Whoever can hear these sentences without concern, without considering which of them may be his own portion, must be given over to a reprobate mind, so that all further arguments are in vain.

To conclude, therefore, this discourse.

You will learn from what has been said, how much you ought to value that gospel, which has been made known to us-the mysteries of our redemption; the love of God; the love of Jesus Christ for his lost creatures; his incarnation, his death, and the reasons of them both; his resurrection, his ascension, and his great power with God; and lastly, his design to reward his servants, and to punish his enemies.

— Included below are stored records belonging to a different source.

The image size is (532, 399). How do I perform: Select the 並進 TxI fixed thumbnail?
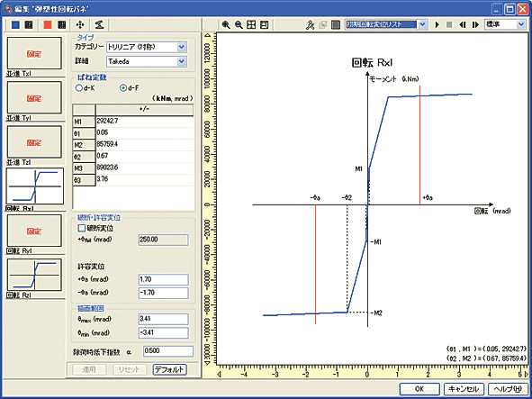point(34,53)
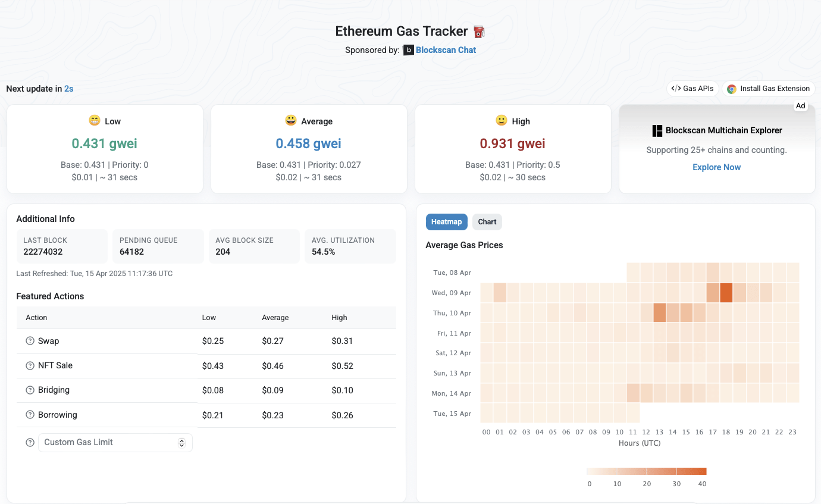Screen dimensions: 821x504
Task: Click the Install Gas Extension button
Action: pos(768,89)
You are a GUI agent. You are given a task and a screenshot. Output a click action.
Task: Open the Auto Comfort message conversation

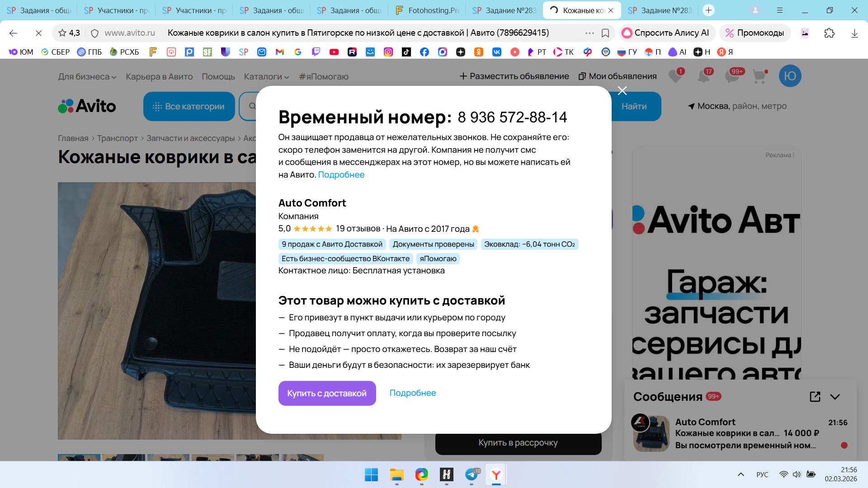click(x=740, y=434)
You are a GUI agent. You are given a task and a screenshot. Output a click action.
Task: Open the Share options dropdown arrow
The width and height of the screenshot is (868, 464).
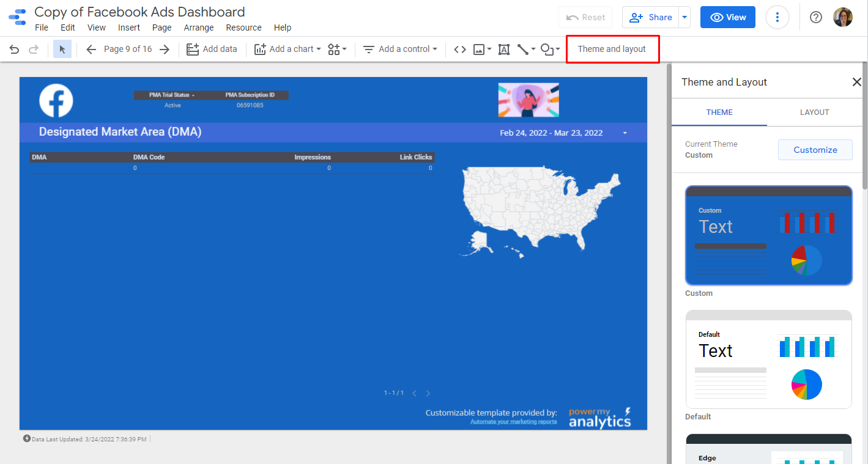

You cannot be so insensible, as to think that these things do not concern every soul of us; and yet how often do we repeat these articles of our faith, without ever thinking of ordering our lives according to what we believe!

We have great need, therefore, to beg of God to kindle in our hearts a most high degree of love for our Redeemer; who for our sakes left the glories of heaven, fulfilled the whole law for us, died for us that we might not die eternally, and who is continually pleading for us at God's right hand.

* Matth. xxv.

In one word; we have the Son of God for our brother, for our master, and teacher; for our example; for our sacrifice, to expiate our sins; for our saviour, for our king, and protector; for our mediator with God.

What can we desire more?-Yes, O Jesus! this one thing we desire besides; that we may have the grace, which thou only canst procure for us; that we may have the grace to consider these things, and to lay them seriously to heart; and that our lives may be answerable to our profession.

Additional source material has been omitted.